In the mid-90s, the pop band Barenaked Ladies sang out scenarios for their fantasy, "If I had a million dollars." Today, in Silicon Valley and due north in Redmond we have a new version playing out where Yahoo, Facebook and Microsoft are all figuring out what they would spend a billion on. While the targets -- Tumblr, Waze and Nook -- make for fascinating discussion of fit and valuation on their own, together they show something interesting about the future of these goliaths beyond the personal computer. They're looking well beyond the personal computer, but in different ways.
Yahoo: Still looking to rebound from its own Tumble
Do you Yahoo? Until Marissa Mayer's arrival last year the answer was "not so much." Now the hottest CEO in the Valley may be at the most unexpected place: Yahoo -- unexpected because of the seemingly endless downward spiral the company had been in under multiple CEOs. Mayer has put the company back in the conversation about relevancy, among consumers and advertisers both, but it's not easy to remake a company that's tumbled like Yahoo! over the past five-plus years. A large part of the Yahoo strategy has been to streamline and, like Facebook and seemingly everyone else, to become more mobile.
After several small acqui-hires, Yahoo has finally swung for the fences with a billion dollar acquisition of Tumblr. Tumblr is a microblogging and social network site, and its audience is decidedly un-Yahoo-like. The median age for Tumblr, for one thing, is 10 years younger, essentially an entirely different digital generation. Tumblr also has many, many mobile users, an area where Yahoo lags. Mobile, perhaps not incidentally, is the only area where Tumblr has allowed traditional display ad sales.
Consider, too, that Yahoo has just announced a move toward native advertising on its sacred home page. Giving the Yahoo sales force more inventory and the ability to blend content between the Tumblr network and Yahoo properties might be a highly valuable combo for consumers and advertisers alike.

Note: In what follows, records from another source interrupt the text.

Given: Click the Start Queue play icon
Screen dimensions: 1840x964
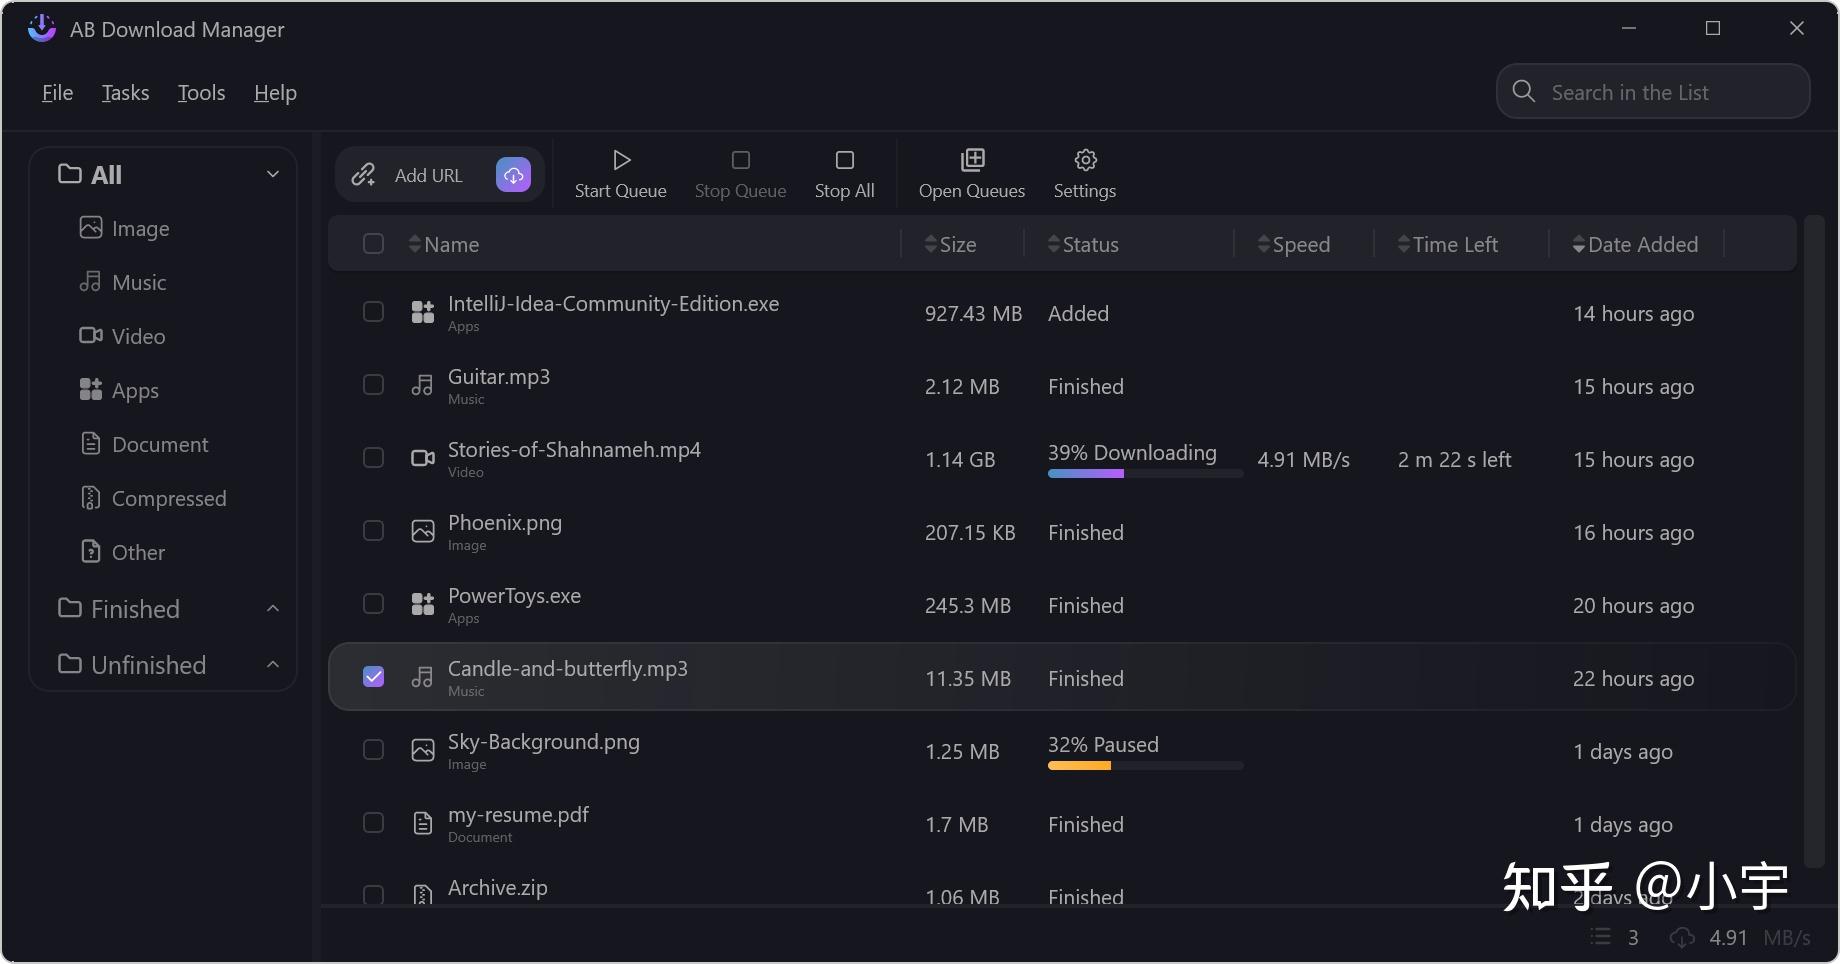Looking at the screenshot, I should pos(621,160).
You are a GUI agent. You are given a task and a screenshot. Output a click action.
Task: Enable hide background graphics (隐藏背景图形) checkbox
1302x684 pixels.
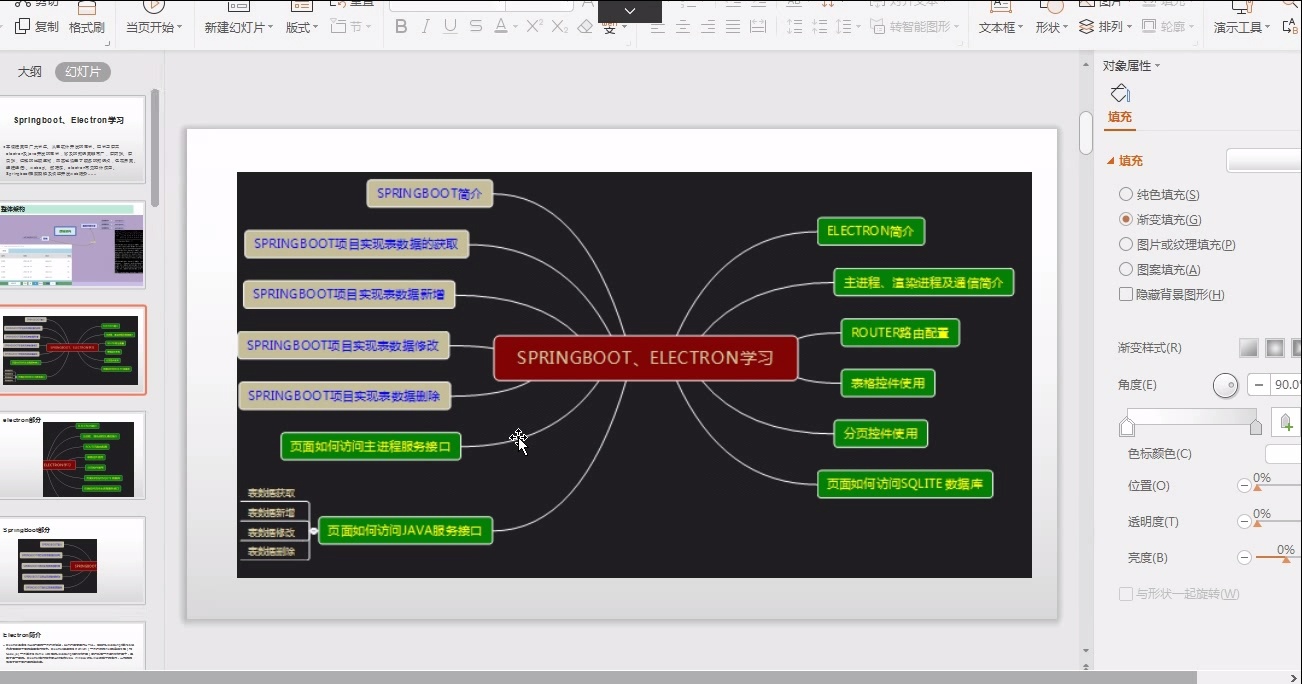coord(1126,295)
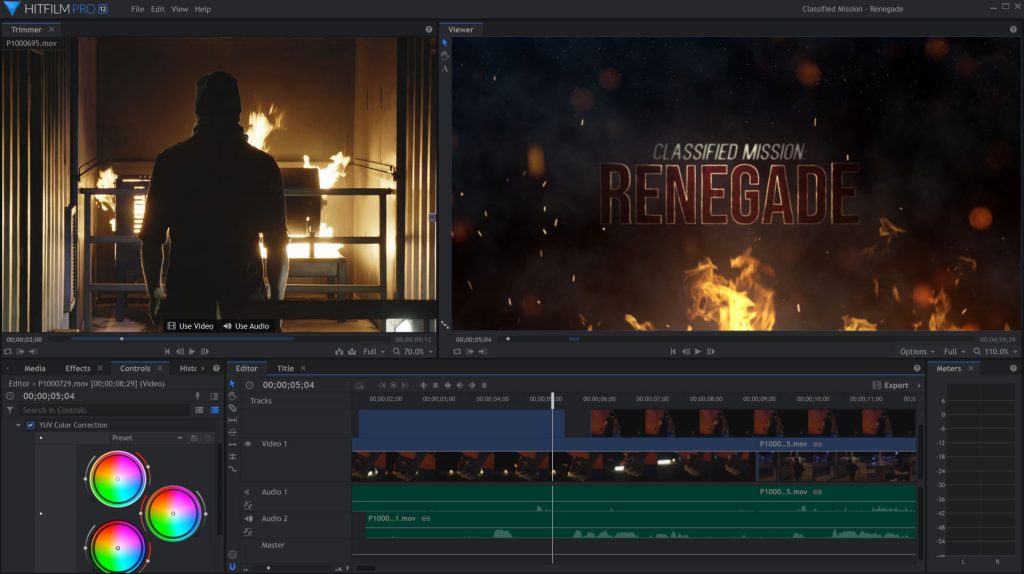
Task: Collapse the YUV Color Correction effect
Action: pyautogui.click(x=18, y=425)
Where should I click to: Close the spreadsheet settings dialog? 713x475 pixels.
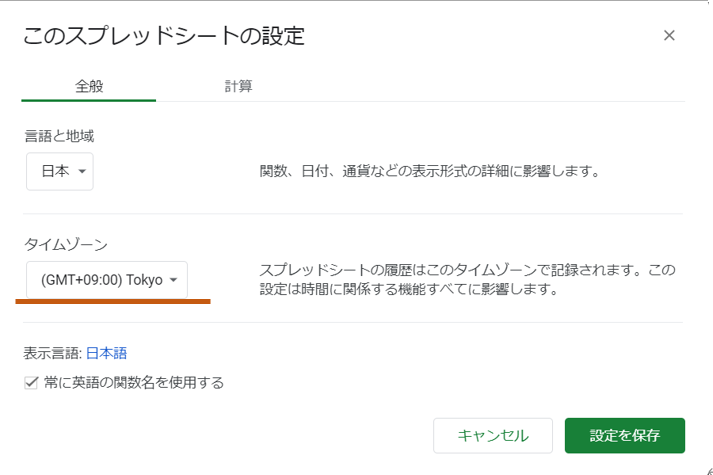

Facebook: A Waze to go in mobile
Now on to deals that are still only potential. Every quarter when Facebook reports earnings there is an underlying question about mobile revenue growth. Here's what it looks like over the past nine months:
Q3 2012, 14%
Q4 2012, 23%
Q1 2013 30%.
Facebook has become a mobile, social company with MOBILE in caps. Waze, a crowd-sourced navigation app that encourages users to build real-time maps with current traffic data, is both MOBILE and social. So it's not surprising that Facebook has reportedly been considering a billion-dollar deal to buy it.
Maps are catnip to companies like Google, Microsoft, Apple and now, apparently, Facebook. With Facebook's reach, this early-stage company could make the leap of scale that is unlikely to come on its own. Not dissimilar from the acquisition strategy of Instagram, this one feels "right," because it allows Facebook to provide the people (and ad tie-ins) to an acquisition that already has functionality that should easily integrate into the platform itself.
Negotiations most recently hit a snag, but that's not likely to be the end of the story for Waze and big potential buyers.
Microsoft(ware) and hardware in every cranny
While Yahoo makes a new content play and Facebook considers a mobile app, Microsoft is considering its own purchase. And like the other two it's seemingly consistent with who the company is and where it is going. Microsoft is exploring a buyout of the remaining shares of its joint venture with Barnes & Noble for its Nook Media division. Nook is reportedly getting out of the tablet manufacturing business and has been focusing on content development while watching its e-reader share decline.
Microsoft has made no secret of its intentions to own the living room for some time. The Xbox continues to be a strong solution that is evolving from gaming system to family control unit for all things entertainment (and beyond); Microsoft is rolling out the new version today.
Considering that more than 70% of tablet users acknowledge using the device in the bedroom with 40% watching videos, it's easy to see how a Nook Media ownership position, when combined with the Windows 8 tablet effort, would strengthen the hold Microsoft is aiming to achieve inside the home.
All these deals and potential deals are focused, in their own way, on mobility with high consumer engagement and advertising opportunities. It's premature to say what success would be realized from any of these acquisitions, but for three major players in the digital space, they illustrate the many paths to success now possible. All it takes is a vision and a billion dollars.